Si nota anche come sia del tutto priva di fondamento la frase dell’introduzione (p. 83): «in nessuno studio, tuttavia, è stato possibile riscontrare una relazione dose-effetto». Nello studio di Bertoldi et al.,2 firmato anche da chi scrive e referenziato nell’articolo come (5), questa relazione è ben evidente e statisticamente significativa.
Né si può parlare di “effetto delle emissioni dei cementifici” citando (7,8), due lavori che considerano solo la salute dei lavoratori addetti alla produzione del cemento.
Da ultimo, notiamo come vengano riferiti in modo capzioso nella discussione i risultati dello studio italiano condotto da chi scrive.2 Gli Autori, infatti, riportano: «Uno studio caso-controllo condotto in Italia (5) non mette in luce alcun rischio di ricoveri ospedalieri per cause respiratorie maggiore nell’area a più elevata concentrazione di inquinanti rispetto a quella di livello intermedio». Infatti, detto studio (4 nella bibliografia dell’articolo) riporta per i ricoveri respiratori un rischio leggermente inferiore nella categoria ad alta esposizione (1,39) rispetto a quello a esposizione intermedia (1,71) e il trend non è significativo. Un eccesso nelle due categorie a maggior esposizione è comunque presente e invocare la mancanza di una relazione dose-risposta rappresenta una lettura parziale dello studio in questione,2 che riporta comunque eccessi importanti di patologie sia cardiache sia respiratorie, e anche un eccesso di ricoveri nei bambini che non è stato neppure esplorato nel lavoro che sto commentando.
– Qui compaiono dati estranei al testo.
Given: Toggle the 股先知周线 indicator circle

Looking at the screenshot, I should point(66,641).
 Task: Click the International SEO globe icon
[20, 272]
Infine, il richiamarsi ad altri fattori nelle conclusioni come causa degli «eccessi di rischio in termini di mortalità e ospedalizzazione, rilevati soprattutto nella popolazione femminile» prefigurando ulteriori ricerche «includendo anche stili di vita e altri fattori di rischio individuali» lascia altrettanto perplessi. È infatti poco verosimile che gli stili di vita siano molto differenti tra i residenti delle aree a diversa esposizione.
Conflitti di interesse dichiarati: nessuno.
Bibliografia
- Ferroni E. et al. Studio di coorte residenziale per valutare l’impatto delle emissioni di un cementificio sullo stato di salute della popolazione di Pederobba (Treviso). Epidemiol Prev 2021;45(1-2):82-91.
- Bertoldi M, Borgini A, Tittarelli A et al. Health effects for the population living near a cement plant: an epidemiological assessment. Environ Int 2012;41:1-7.